Revenir de Venise.
J'en avais plein les yeux, mais vite ce retour au quotidien.
Ce reveil qui sonne, un dring modifié par Eglantine mais tout aussi exaspérant.
Et puis il y a Elle, drapée dans sa tristesse.
Je voudrais la toucher, le prendre dans mes bras, qu'Elle pleure, qu'Elle rie, peu importe.... mais qu'Elle soit vivante au moins !
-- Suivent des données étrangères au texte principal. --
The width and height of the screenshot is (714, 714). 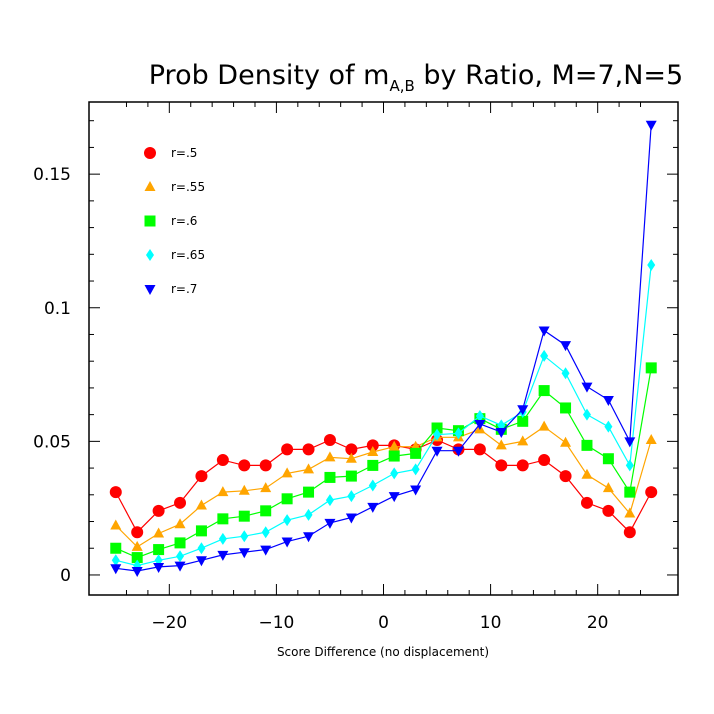 I want to click on x-axis-label: Score Difference (no displacement), so click(x=383, y=652).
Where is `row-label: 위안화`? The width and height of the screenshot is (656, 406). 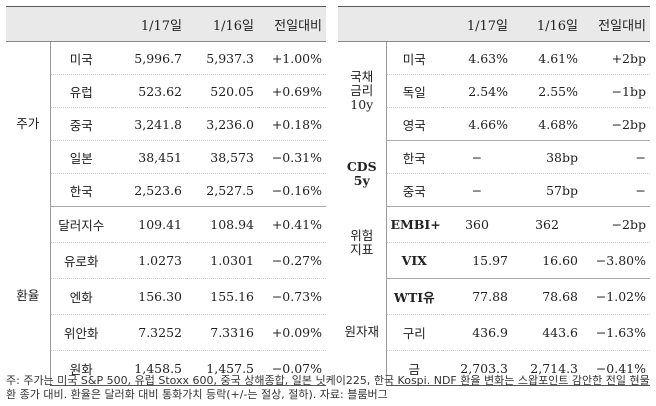 row-label: 위안화 is located at coordinates (80, 332).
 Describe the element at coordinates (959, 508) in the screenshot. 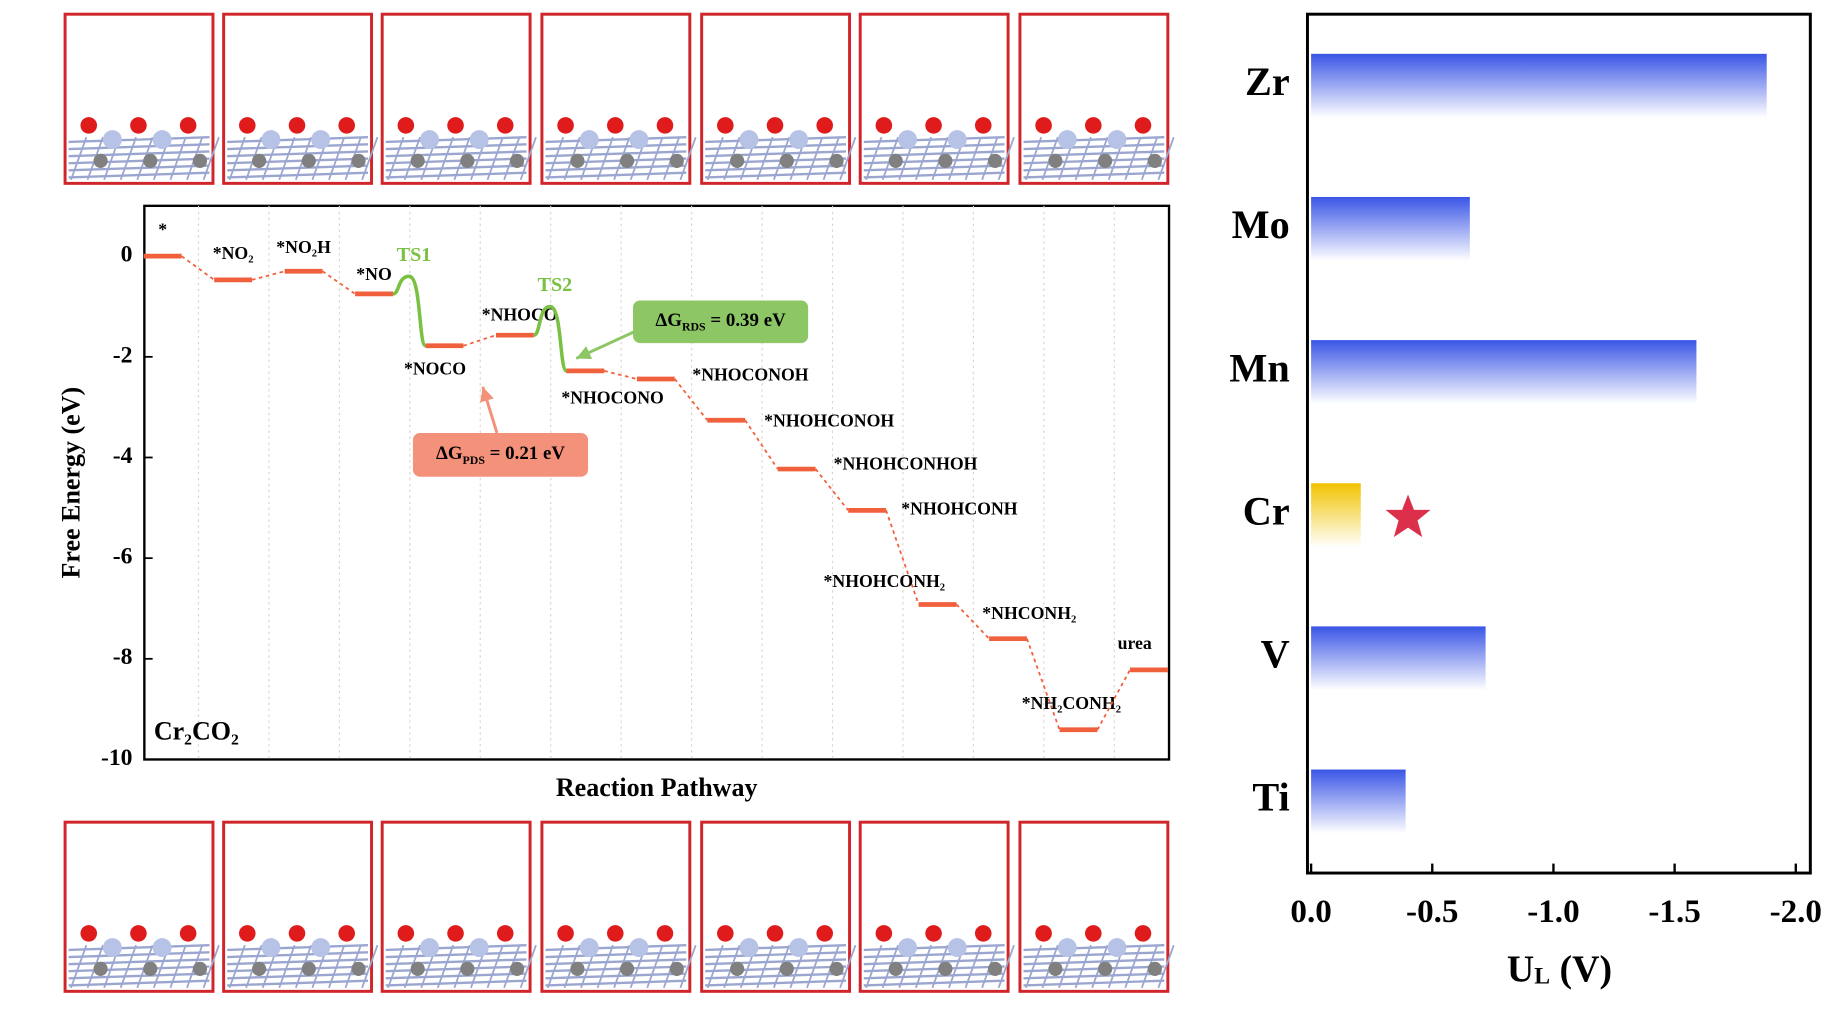

I see `state-label: *NHOHCONH` at that location.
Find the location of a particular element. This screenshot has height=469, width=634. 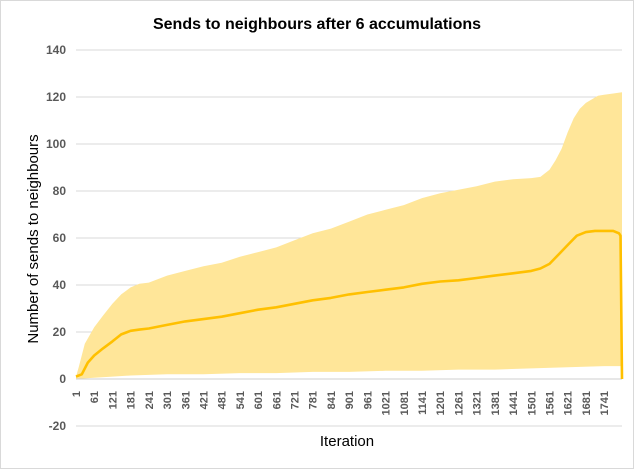

x-tick-label: 1501 is located at coordinates (532, 403).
Mais Elle reste là, immobile, comme si tout s'était brisée en Elle.
Et Elle m'en veut, Elle dit que non, mais je sais que oui.
Alors je m'éloigne, je ne veux pas de ce regard accusateur que je ne mérite pas. Je n'y suis pour rien, moi, si Elle ne va pas bien ces derniers jours. Ma seule faute c'est de ne pas savoir quoi lui dire, c'est de ne pas trouver les mots pour ses maux. A ma façon, surement, je lui manifeste ma présence. Mais ce n'est pas suffisant.
Je suis désolée.
C'est qu'Elle compte pour moi, mais je ne lui dis peut être pas assez. Il y a dans ses atebas multicolores ce souffle de vie qu'Elle mérite tant. Au lieu de ça Elle se déteste, Elle laisse les autres la blesser. Pourtant Elle est si belle, si drôle et si unique.
Elle se sera surement reconnue.
Alors bien @ Elle, qui se passe aisément de béchamel.